Tanzania’s rate stands at 24 deaths per 1,000 live births in the rural areas and 44 in urban areas, according to the country’s demo-graphic survey. Uganda’s rate is 27 deaths per 1,000 live births but Kampala’s is 29 deaths per 1,000 live births.
Nairobi reports grimmer statistics than some of the 15 counties that were labelled by the United Nations as the most dangerous counties to give birth in. For example, Migori County records a neonatal mortality of 19 per 1,000 births.
About 132,000 children are born in Nairobi, and about a fifth of these babies (24,000) will be seriously ill to the point of needing care. However, almost half of the babies (44 per cent) who need this care will not have access to a hospital. The other 56 per cent (13,440) will get to the hospital but the quality of care is questionable.
The authors state: “This means about 44 per cent of all seriously ill newborns are given care in a facility that is not suitable at all or do not reach a facility at all — perhaps helping to explain Nairobi’s high neonatal mortality.”
Dr David Gathara, the lead author of the paper, told The EastAfrican that the number is unacceptably high, blaming it on the low focus on the neonatal period — the first 28 days of a child’s life.
The study painted a dark picture for children whose mothers can only afford to seek care in public hospitals: Only 33 hospitals in the city are able to offer care to the babies, but “of these only four are public though they provide 71 per cent of all existing inpatient neonatal care.”
The highest number of births and episodes of serious neonatal illness for the children, Dr Gathara noted in his paper, took place in the densely populated, low-income areas of Nairobi.
According to Prof Rachel Musoke of the University of Nairobi’s Paediatric Department, neonates are a delicate lot. “At that stage, they cannot regulate their own body temperature, so they lose all the water through the skin and die of dehydration; they cannot eat on their own so food has to be given through a pipe; they pick diseases very fast,” she said.
The neonates need to be in electric cots (incubators) that keep the temperature and humidity within survival range to ward off dehydration.
The babies also “forget to breathe” because their brains are not fully developed to co-ordinate these functions.
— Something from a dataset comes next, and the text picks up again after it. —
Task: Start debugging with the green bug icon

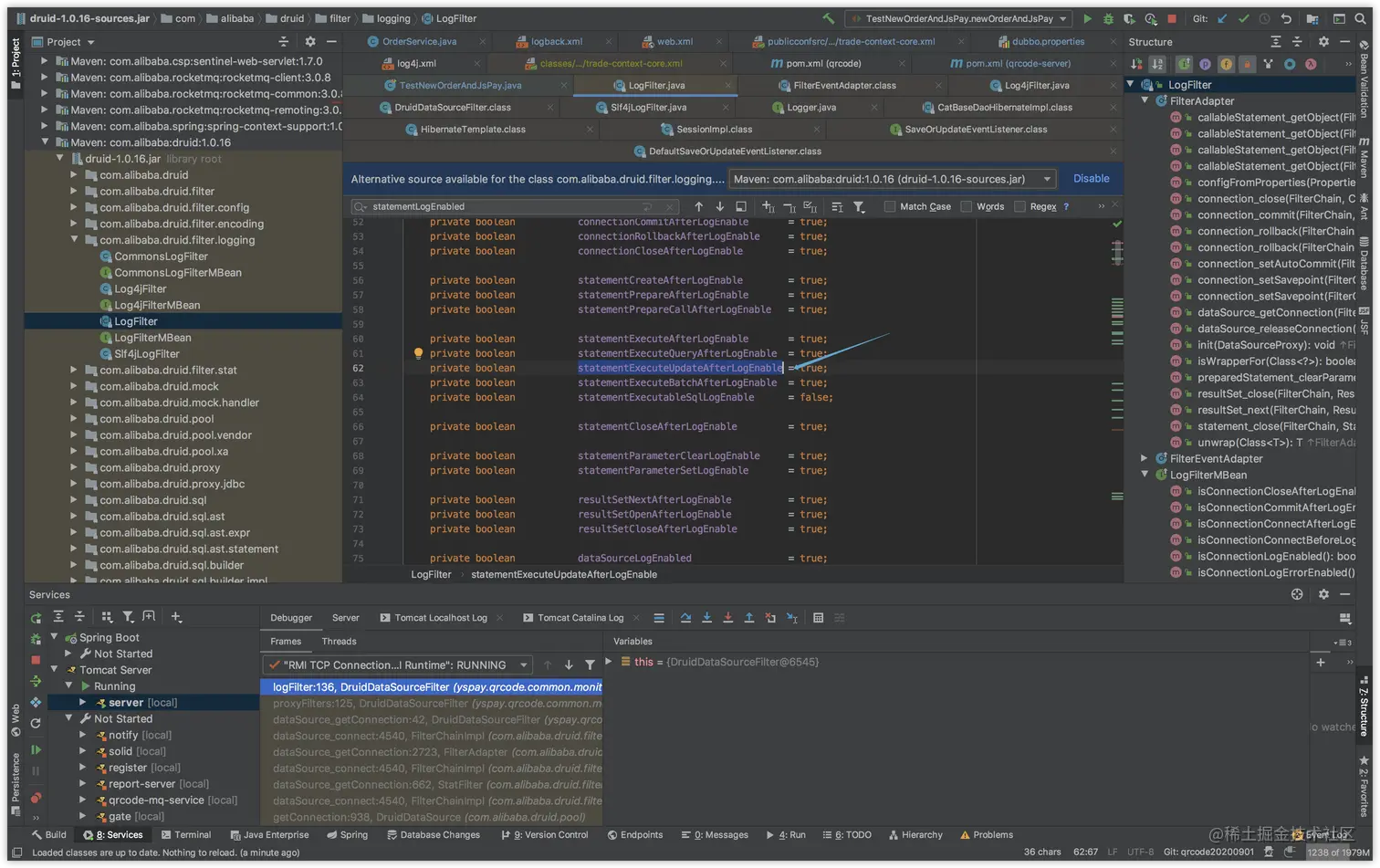Action: click(x=1108, y=18)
They turn blue, start foaming and a nurse has to be present at that very moment to “remind the baby to breathe.”
“They are stimulated by touching, and sometimes resuscitated if they do not remember to breathe,” Prof Musoke added.
The quality of care at hospitals was judged based on infrastructure and healthcare workers’ ability to keep a child alive.
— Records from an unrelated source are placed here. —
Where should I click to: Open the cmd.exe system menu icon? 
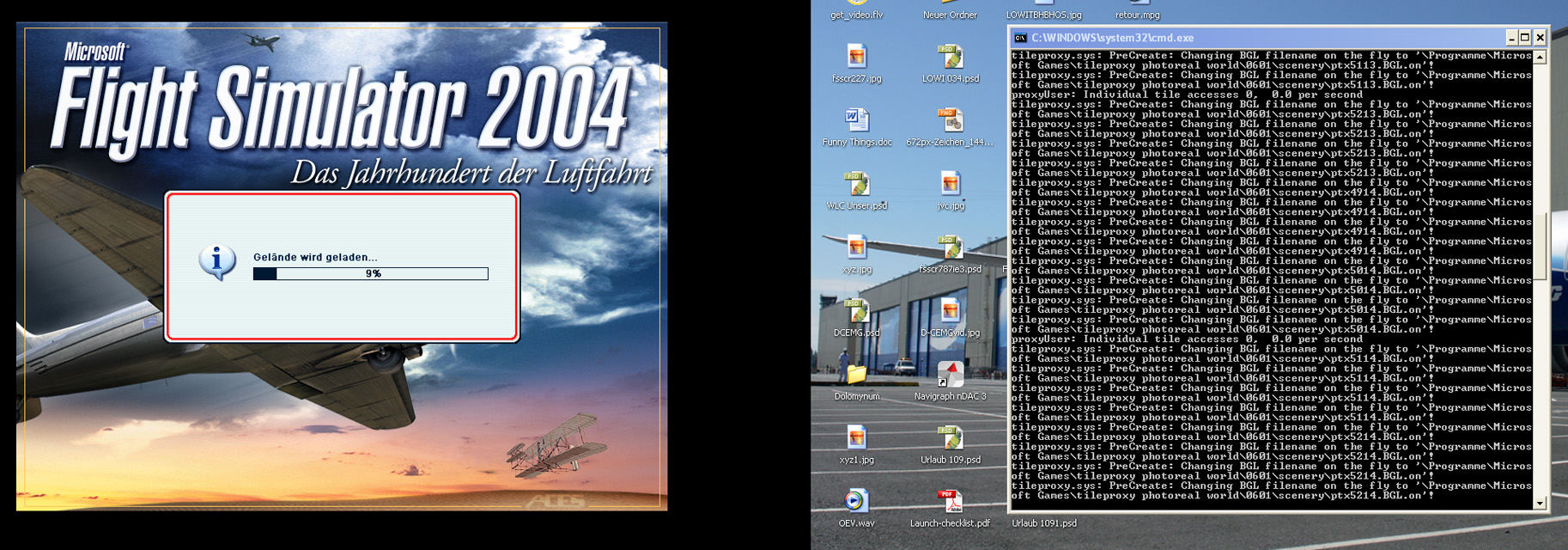pos(1020,38)
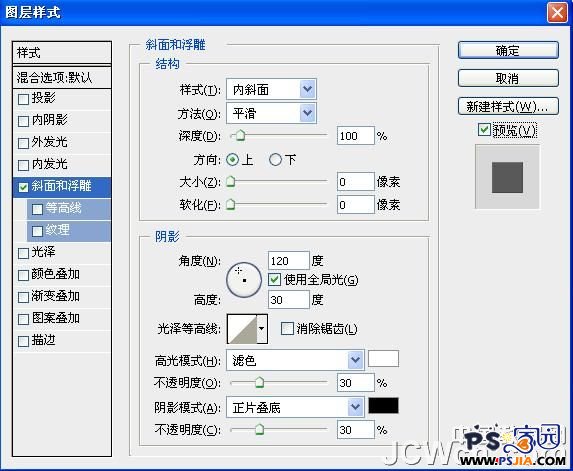573x471 pixels.
Task: Open the 阴影模式 dropdown showing 正片叠底
Action: point(295,407)
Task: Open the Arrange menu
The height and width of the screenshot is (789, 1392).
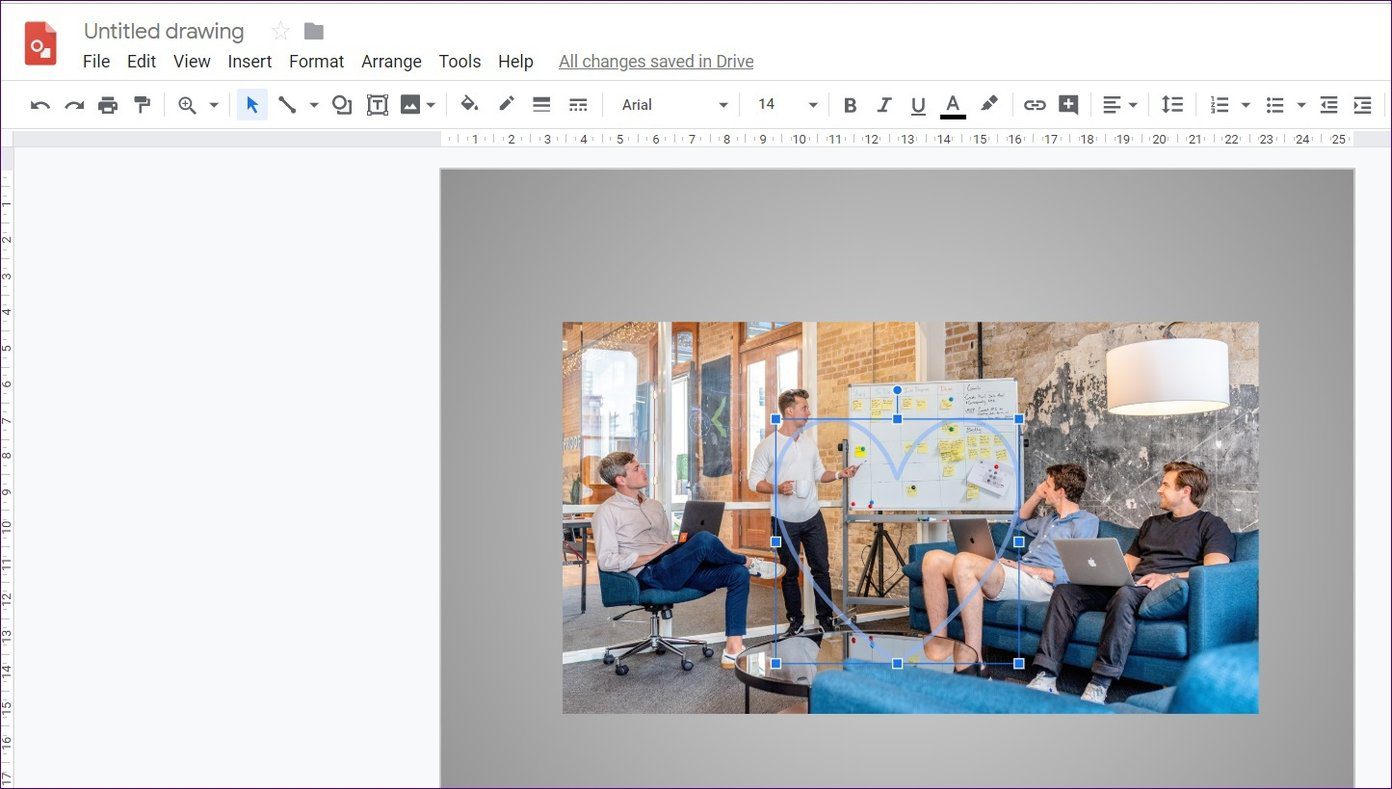Action: pyautogui.click(x=391, y=61)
Dr Gathara asked: “Are they able to take care of a pregnant woman who is just about to deliver? Are they able to keep the baby warm? Can they feed it? When the babies get sick, can they look after them?”
Dr Gathara found that almost 40 per cent of seriously sick babies in Nairobi were admitted to hospitals with low knowledge scores.
WORKING ON SOLUTIONS
The report found the situation in Mulago Hospital, Uganda’s largest referral hospital so desperate that there was one nurse overseeing labour, delivery and neonatal wards. These are all critical sections in the maternal health whose skill sets and needs are specialised and need constant monitoring.
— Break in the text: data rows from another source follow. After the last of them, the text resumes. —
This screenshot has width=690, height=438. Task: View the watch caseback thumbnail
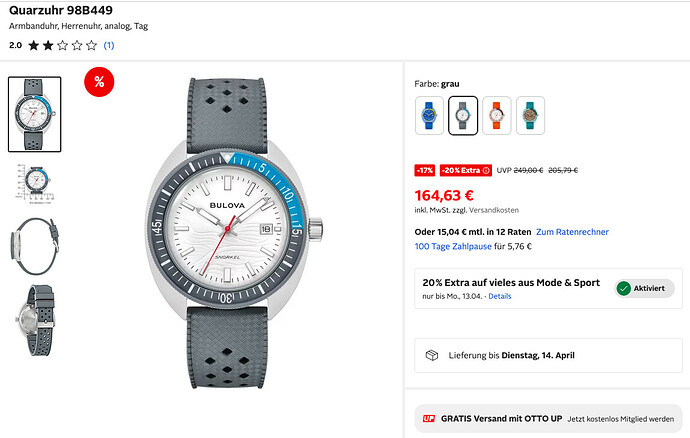tap(35, 320)
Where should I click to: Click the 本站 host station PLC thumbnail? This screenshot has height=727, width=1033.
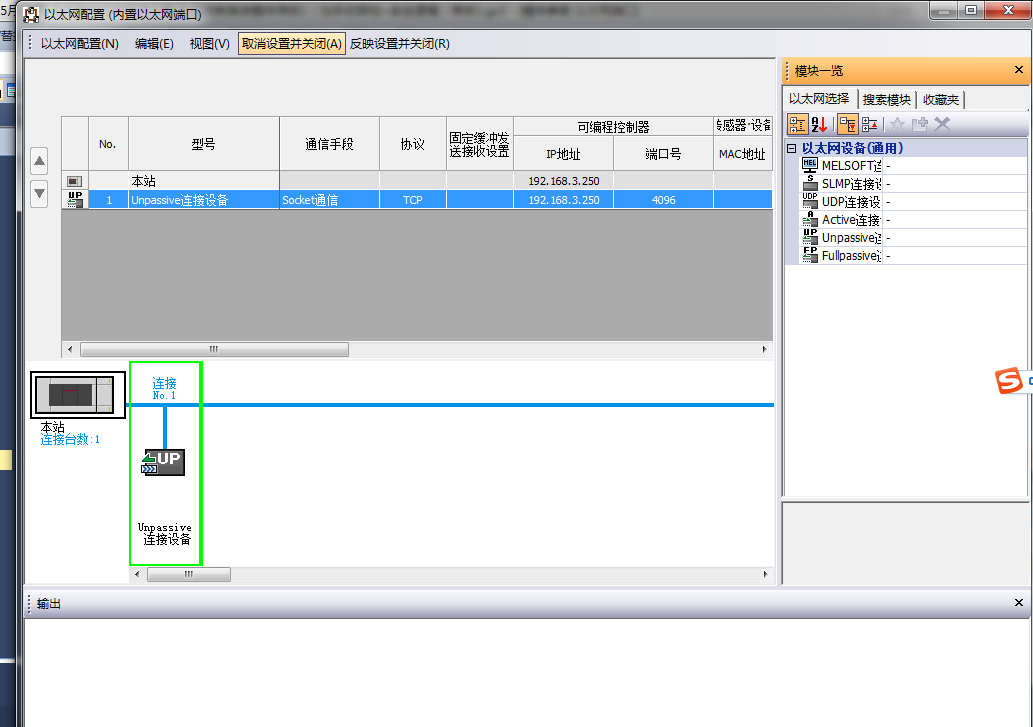click(78, 395)
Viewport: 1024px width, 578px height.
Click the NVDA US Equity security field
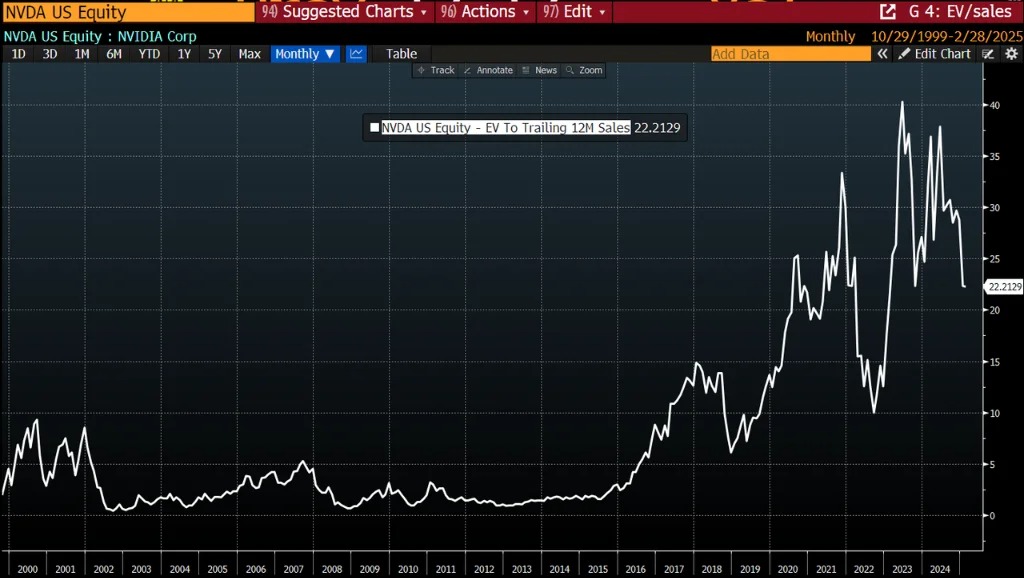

A 2018 report by the child organisation Save the Children and the Ministry of Health of Uganda found that 29 per cent of the deaths of babies under five were attributed to hypothermia (cold).
However, amid all the gloom and dread, the countries are working on some solutions.
Uganda has put more emphasis on kangaroo mother care in referral hospitals such as Mulago, a technique in which the mother places the baby in their bosom for warmth.
In Kenya, experts recommend the upgrading of health facilities so they can provide standard neonatal care as well as ensure that the few that can offer the care are supported.
Tanzania has partnered with organisations such as Korea International Co-operation Agency to strengthen its referral system to ensure women whose children are likely to risk their babies such as those who are hypertensive have access to instant care.